> What you are asked to do
Start to finish, print the entries exactly, and carry none of the pictures over.

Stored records
== == ==
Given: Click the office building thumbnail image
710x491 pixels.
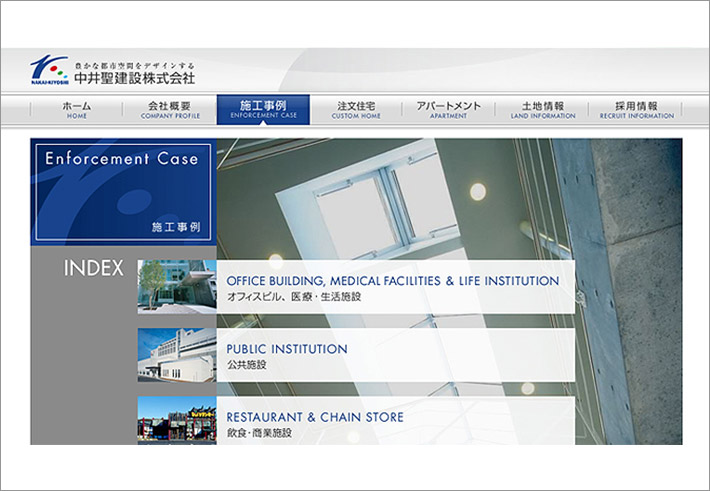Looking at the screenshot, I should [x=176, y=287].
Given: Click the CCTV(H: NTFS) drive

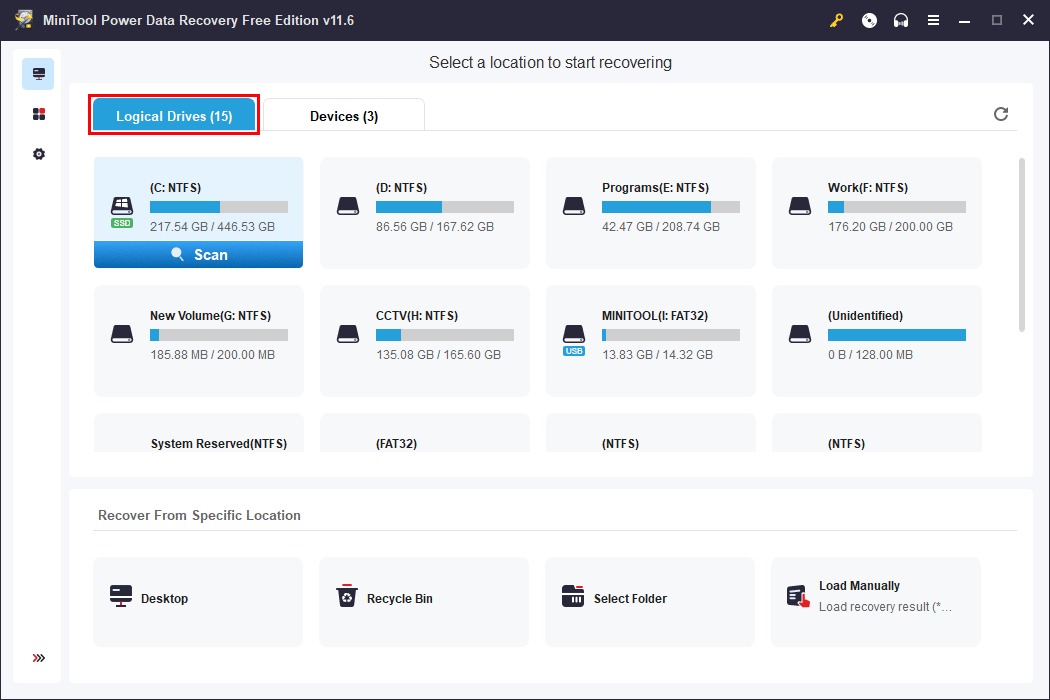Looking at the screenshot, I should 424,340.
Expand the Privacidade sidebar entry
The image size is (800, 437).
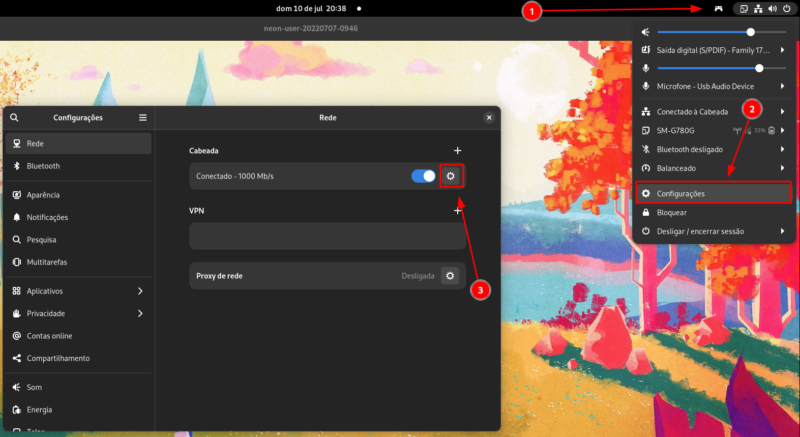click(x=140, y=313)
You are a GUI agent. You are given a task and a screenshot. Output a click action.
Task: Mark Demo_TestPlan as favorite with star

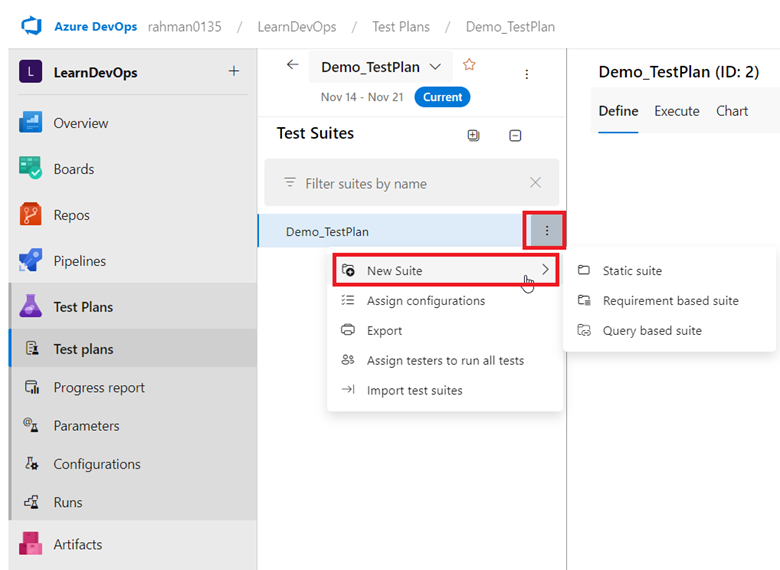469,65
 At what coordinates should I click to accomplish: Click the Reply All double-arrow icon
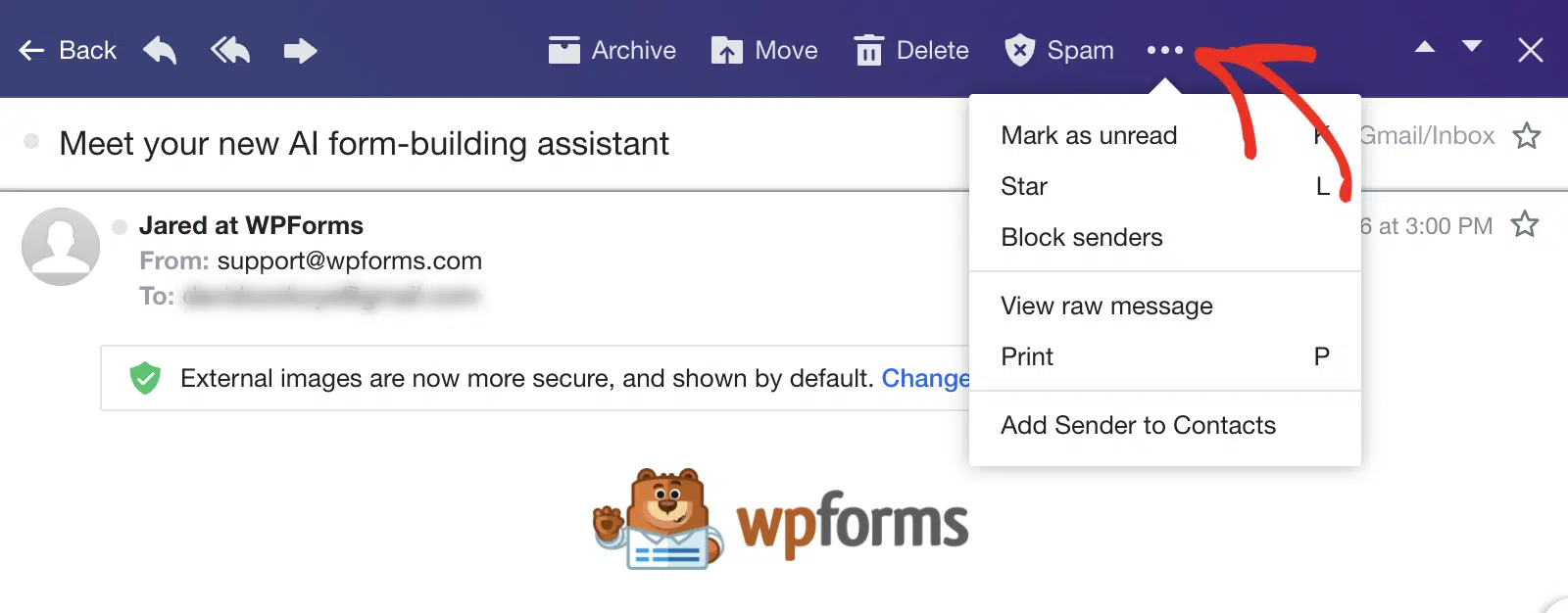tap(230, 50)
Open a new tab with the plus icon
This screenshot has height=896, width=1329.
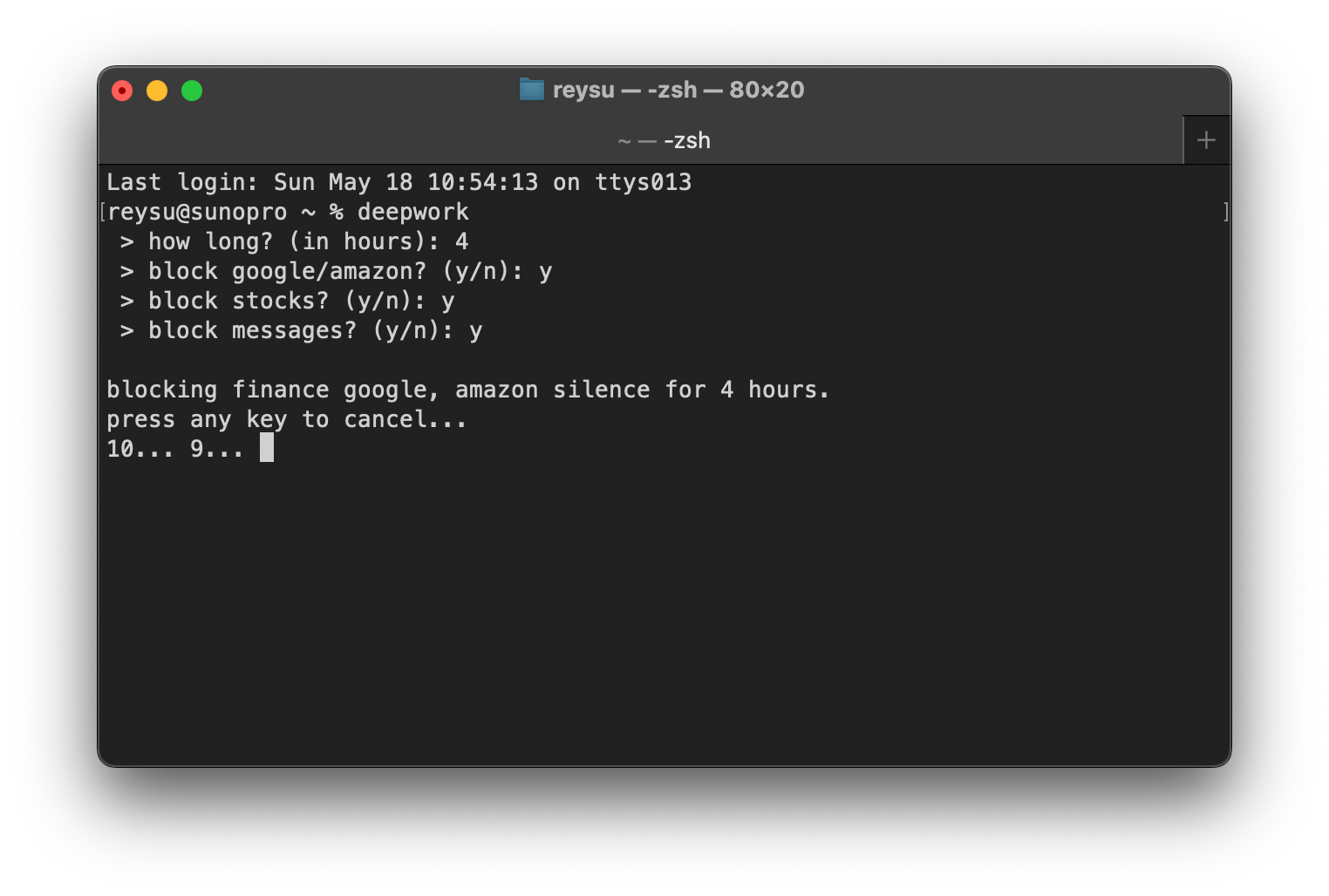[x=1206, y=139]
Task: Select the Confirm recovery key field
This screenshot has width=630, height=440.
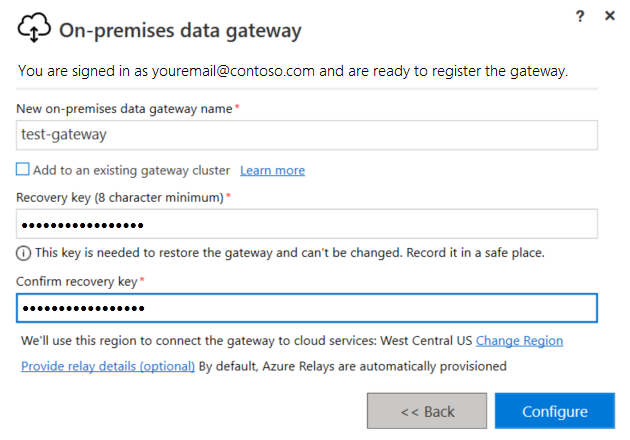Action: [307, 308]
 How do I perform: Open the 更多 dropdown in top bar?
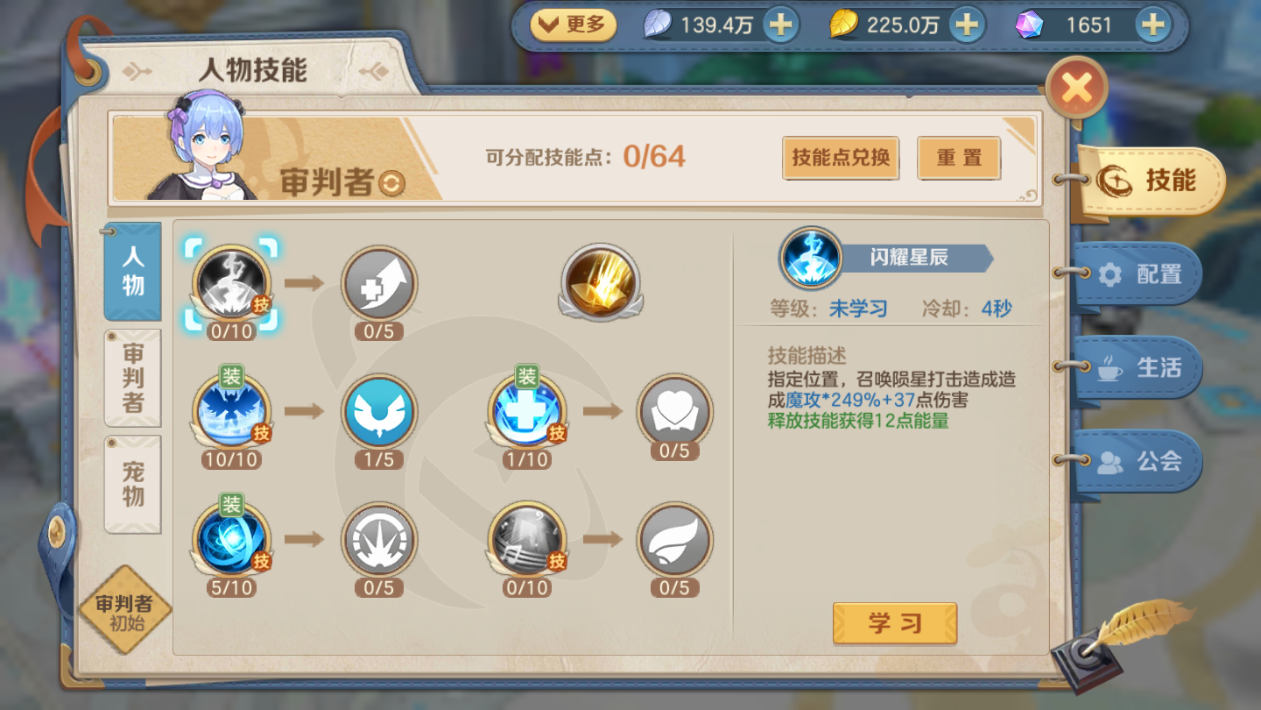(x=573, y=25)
== == ==
> Worked solution
Given: Click the office building thumbnail image
710x491 pixels.
Looking at the screenshot, I should [x=176, y=287].
Given: Click the CCTV(H: NTFS) drive

Looking at the screenshot, I should 424,340.
Expand the Privacidade sidebar entry
The image size is (800, 437).
click(x=140, y=313)
You are a GUI agent. You are given a task and a screenshot. Output a click action.
Task: Mark Demo_TestPlan as favorite with star

469,65
 At what coordinates should I click to accomplish: Click the Reply All double-arrow icon
tap(230, 50)
Open a new tab with the plus icon
This screenshot has height=896, width=1329.
[x=1206, y=139]
Task: Select the Confirm recovery key field
This screenshot has width=630, height=440.
Action: [307, 308]
 How do I perform: Open the 更多 dropdown in top bar?
(x=573, y=25)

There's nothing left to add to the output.